Up to the Great Ejection of 1662 in which many Puritan ministers had to leave the Church of England following the Act of Uniformity, there were a lot of Puritans in the Church of England who wanted to reform it from within. After the Restoration of the monarchy, my recollection is that Presbyterianism eventually disappeared for the most part in England (merging with the congregationalists at some point If I recall correctly) and was chiefly confined to Scotland and Ulster (Northern Ireland.) 

After the restoration of the monarchy, Presbyterians, Congregationalists/Independents and Baptists in England were all categorized as Dissenters and Nonconformists i.e.
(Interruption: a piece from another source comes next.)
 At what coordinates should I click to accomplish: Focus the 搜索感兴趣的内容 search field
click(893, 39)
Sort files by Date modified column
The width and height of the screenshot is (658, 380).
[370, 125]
Protestants outside of the Church of England. 

My guess is that most Baptists of that era either came out of the Church of England or came from the ranks of the independents with whom they shared the ideas of congregationalism and independency. The 1689 Confession is even closer to the Savoy Declaration of Faith and Order (a Congregationalist confession based on the WCF) than it is to the WCF. You can compare the three confessions side by side here http://www.proginosko.com/docs/wcf_sdfo_lbcf.html 

I don't know that there was any significant Baptist movement in Scotland until the 18th century. 

In the USA, the number of Baptists started to grow rapidly as a result of the First Great Awakening. George Whitefield's comment on this development was “All my chickens have become ducks!” 

The fact that the Particular Baptist confessions (both London Baptist Confessions If I recall correctly, certainly the 2nd) took paedobaptist Reformed confessions as their starting point shows their relationship to the Reformation and Protestantism. While Baptists share the idea of a "gathered church" of credo-baptized professing believers and a separation of church and state with the continental Anabaptists, there doesn't seem to be any organic connection with the anabaptists, especially as far as the Particular (Reformed) Baptists were concerned. The 1st London Confession (1644/1646) explicitly denied that they were anabaptists. This strong denunciation probably was related to anabaptist notions of pacifism as well as heretical beliefs held by some of the anabaptists.